Конечно, сниматься с насиженного места не хотелось, но делать было нечего. К тому же Сурков понимал, что на загранработе у него не было перспективы роста, и возраст уже не вполне соответствовал неписаным правилам их ведомства.
Вопреки некоторым опасениям в Ленинграде все устроилось, как нельзя лучше. Подобрав толковых заместителей, Сурков редко вмешивался в текущие дела, казавшиеся мелкими и не заслуживающими никакого внимания, а вопросы основного, пятого направления казались бессмысленными, вызывая порой ощущение брезгливости. Впрочем, многотрудная работа нескольких тысяч сотрудников его управления двигалась будто сама собой, по давно отлаженным схемам, как машина съезжающая с невысокой горки по наезженной колее, а Алексей Анатольевич все чаще ловил себя на мысли, что важнейшим побудительным мотивом его решений стал короткий тезис: "лишь бы меня не трогали!".
Да, вот таким человеком был начальник Управления КГБ по Ленинграду и Ленинградской области, в одночасье отвлекший многие беды от безвестных жителей города-героя Петра Андреевича Рубашкина и Бориса Петровича Горлова.
2.17. Один день генерала Суркова и всех других
2.17.1. Спозаранку
Утро генерала Суркова началось как обычно - с крепкого кофе, с которым превосходно сочетались в меру разогретые тосты, черная икра и ломтики швейцарского сыра, закупленного в валютном магазине для иностранных дипломатов. Вкусив пищу земную, Алексей Анатольевич раскурил тонкую сигару любимого сорта "Сигарелла", и приступил к пище для ума. Последняя, к сожалению, была не первой и даже не второй свежести: английские издания "Таймс", "Гардиан" и "Файненшнл таймс" поступали с двухдневным опозданием, а американские "Вашингтон пост" или "Чикаго трибюн" задерживались на неделю и дольше. Ясно, что особый интерес у Суркова вызывали страницы с биржевыми курсами и финансовые новости.

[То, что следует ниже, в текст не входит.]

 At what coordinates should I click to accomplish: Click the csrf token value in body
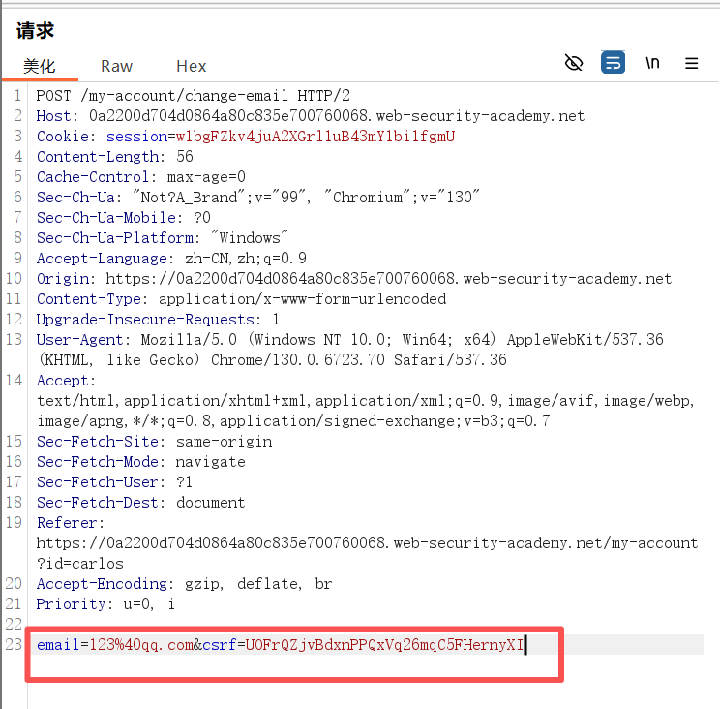tap(383, 644)
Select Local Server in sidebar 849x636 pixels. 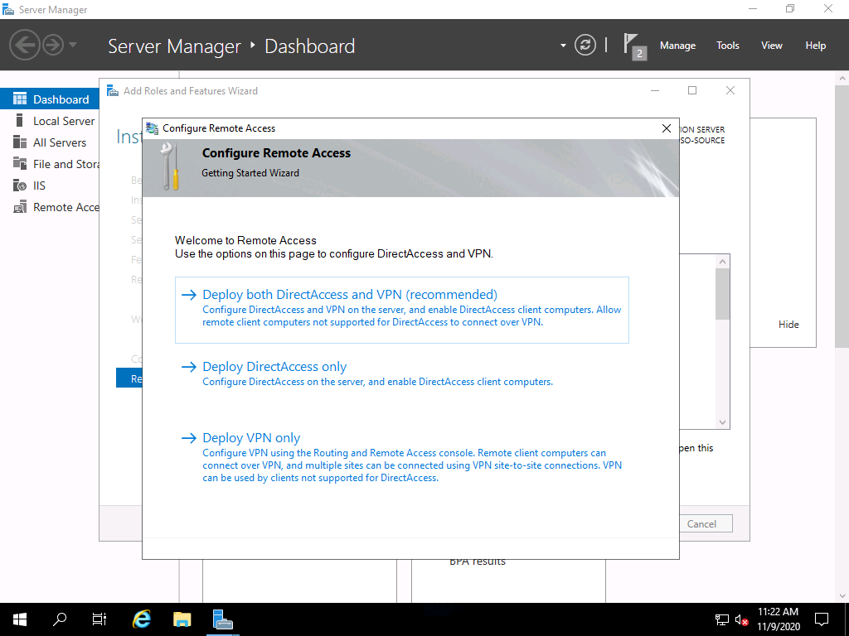coord(64,121)
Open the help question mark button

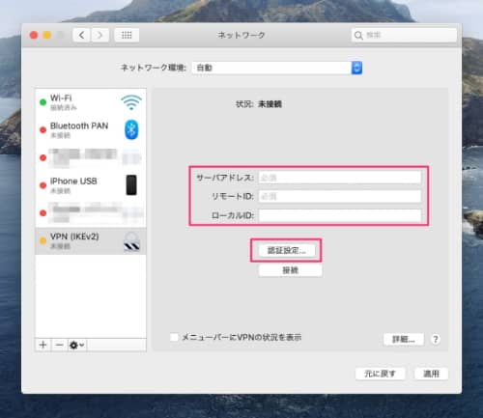pos(436,339)
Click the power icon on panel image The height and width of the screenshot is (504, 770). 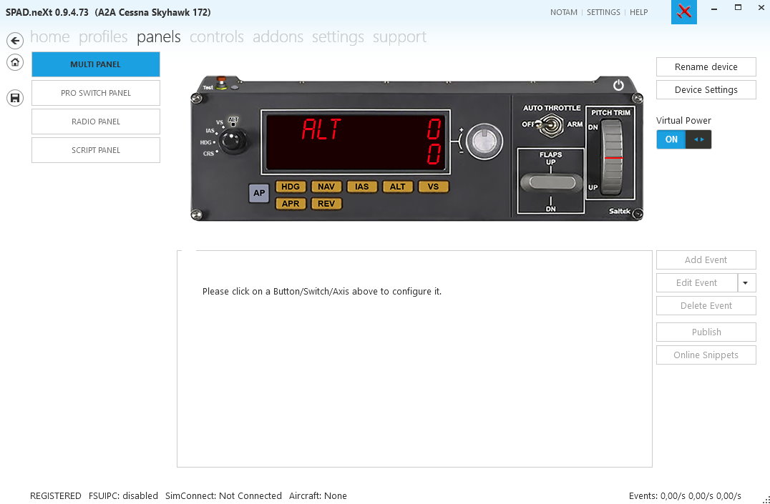(618, 85)
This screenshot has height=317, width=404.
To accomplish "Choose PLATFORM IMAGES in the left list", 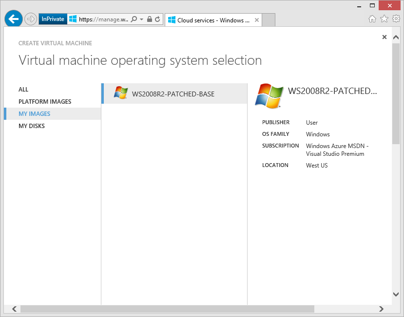I will pos(45,102).
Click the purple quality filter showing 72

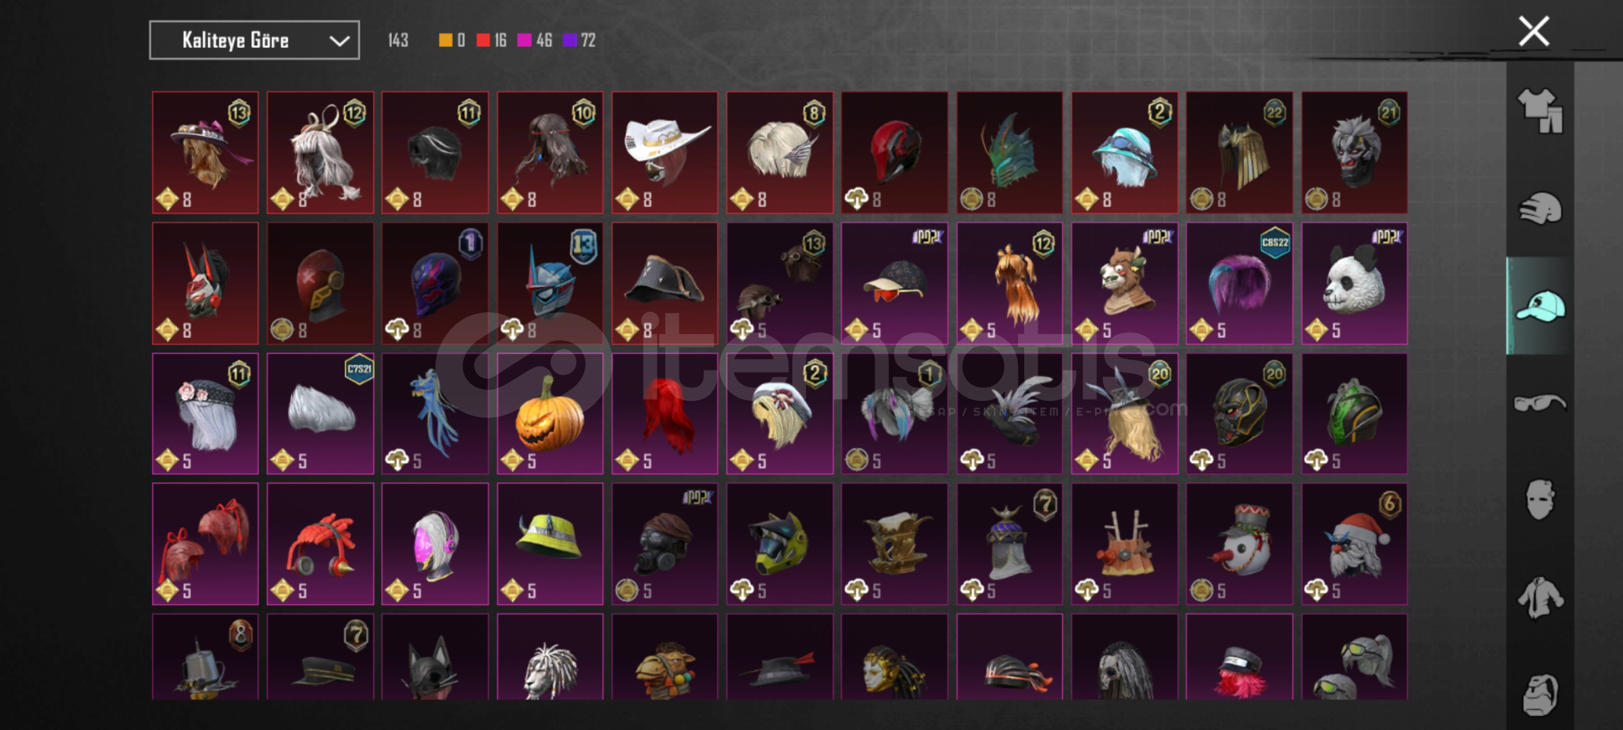pos(579,41)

Однако в этот день покойный распорядок был нарушен верещанием аппарата правительственной связи. По линии ЗАС[20] звонил первый заместитель председателя КГБ.
– Разобрался, что у тебя натворили? - не поздоровавшись, спросил он. Голос был искажен, каждое слово многократно повторялось, звуки набегали друг на друга, как в фантастических фильмах.
– Работа у нас творческая, каждый день что-нибудь творим, - осторожно пошутил Сурков.
– Готовь развернутую справку. Пришлешь с курьером, а лучше сам приезжай, если хочешь, чтобы голова на плечах осталась! Докладываем в ЦК: судя по всему, "Самый первый"[21] уже в курсе. Такого позора наша Контора отродясь не видывала!